======== MATERIAL FOR THIS EXERCISE
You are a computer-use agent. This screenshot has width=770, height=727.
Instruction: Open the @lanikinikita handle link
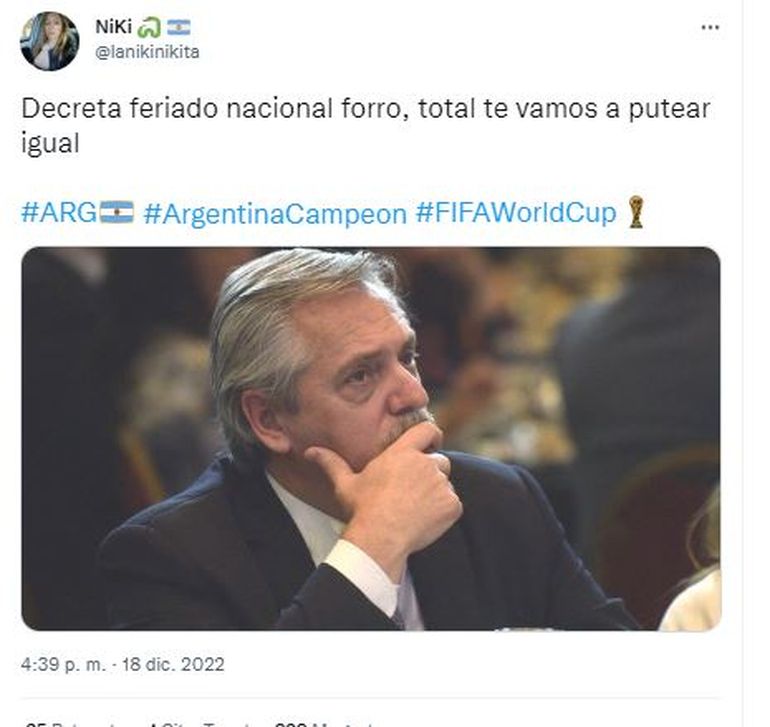(x=147, y=52)
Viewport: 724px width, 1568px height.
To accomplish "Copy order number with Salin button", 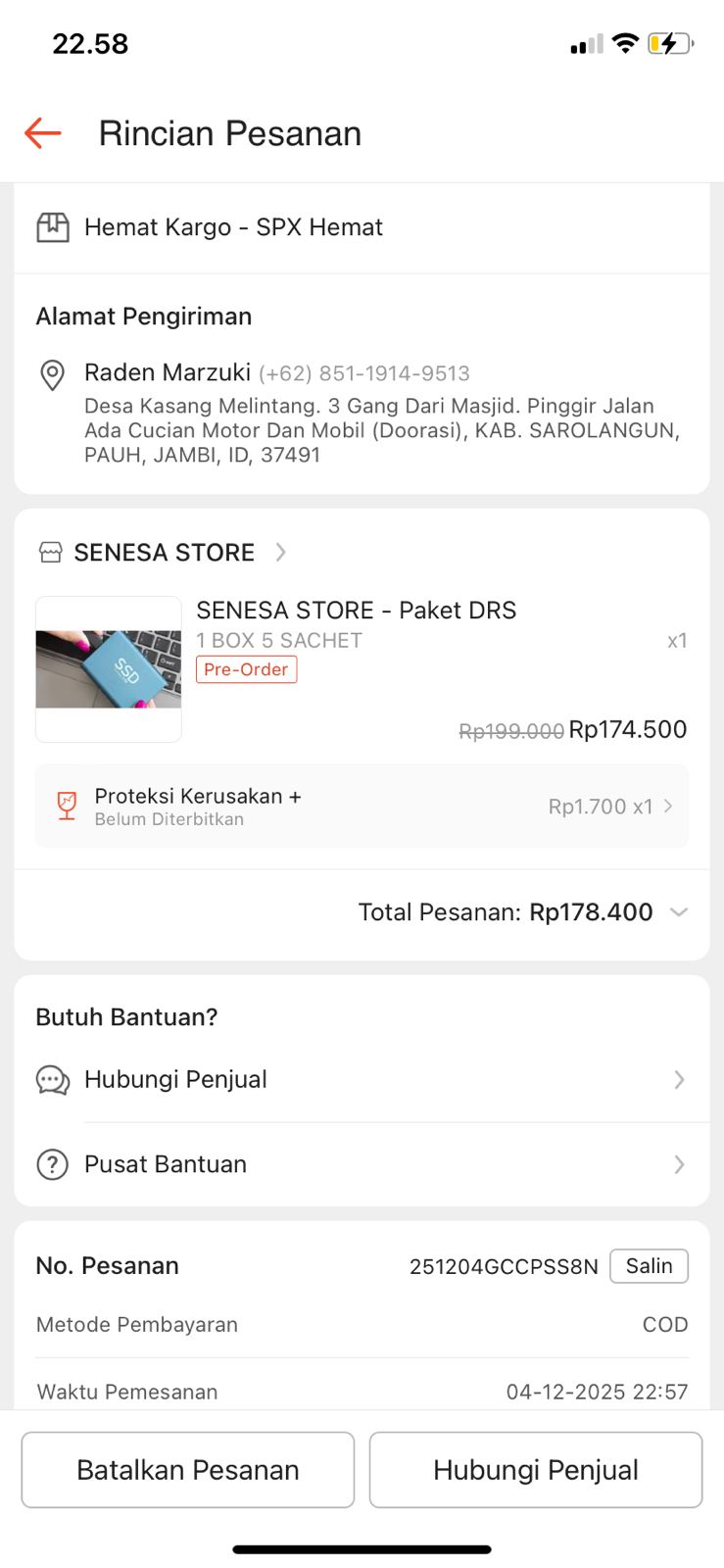I will [649, 1266].
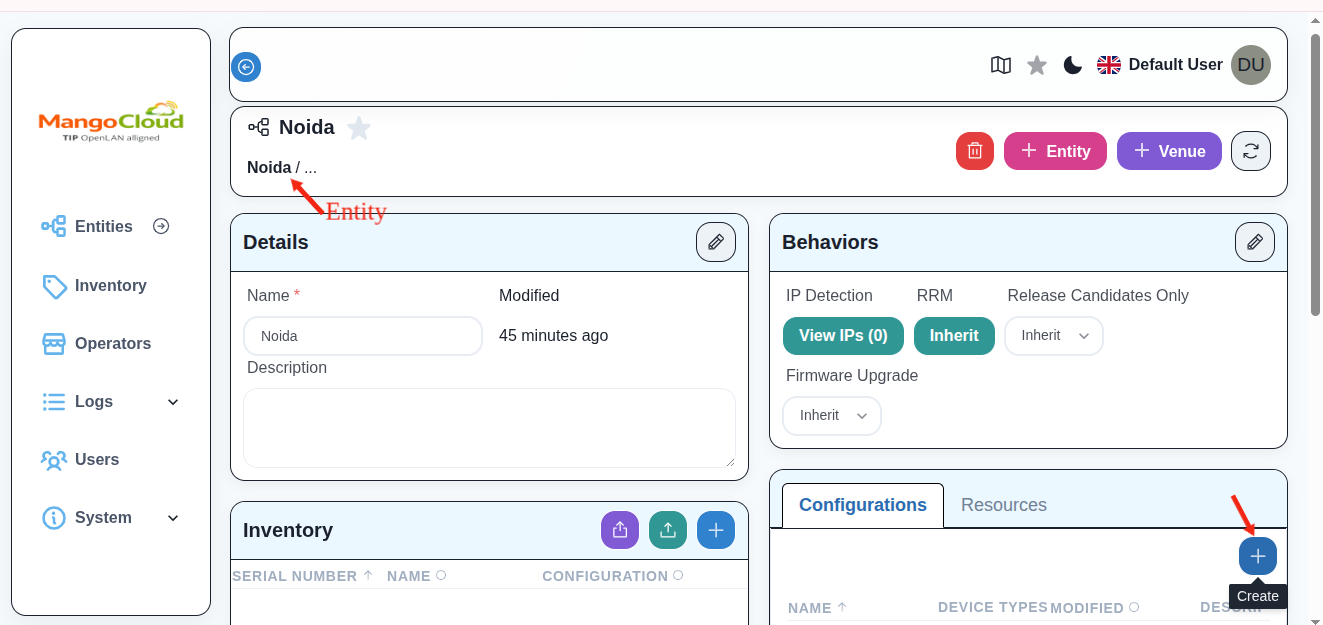1323x625 pixels.
Task: Click the blue collapse arrow at top left
Action: pyautogui.click(x=246, y=66)
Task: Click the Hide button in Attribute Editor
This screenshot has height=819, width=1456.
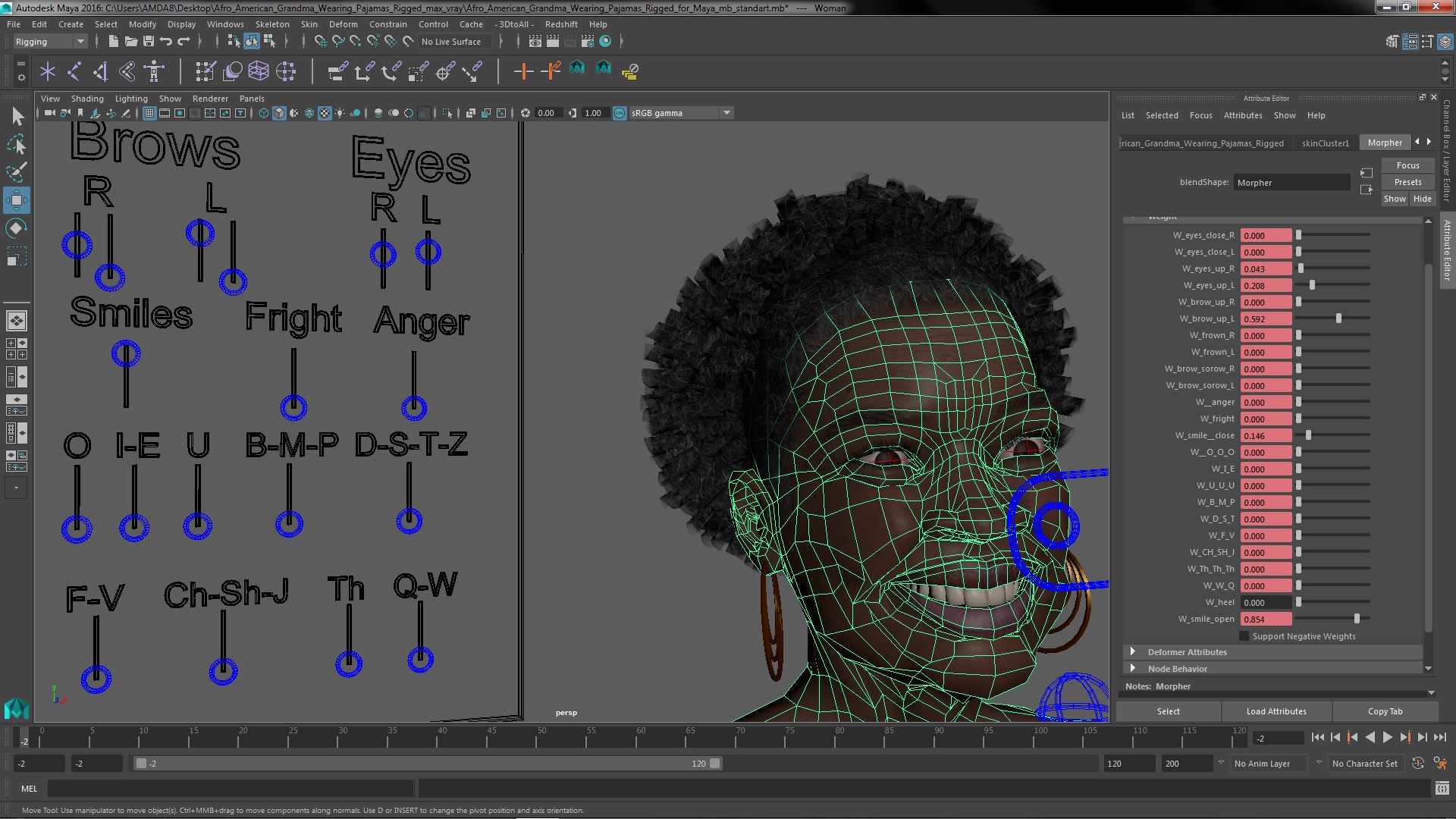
================
- TASK BRIEF -
Repeat the lines from the one containing "Task: Click the Hide" through the end of the material, without any changes. Leave out the pictures.

- ANSWER -
Task: Click the Hide button in Attribute Editor
This screenshot has height=819, width=1456.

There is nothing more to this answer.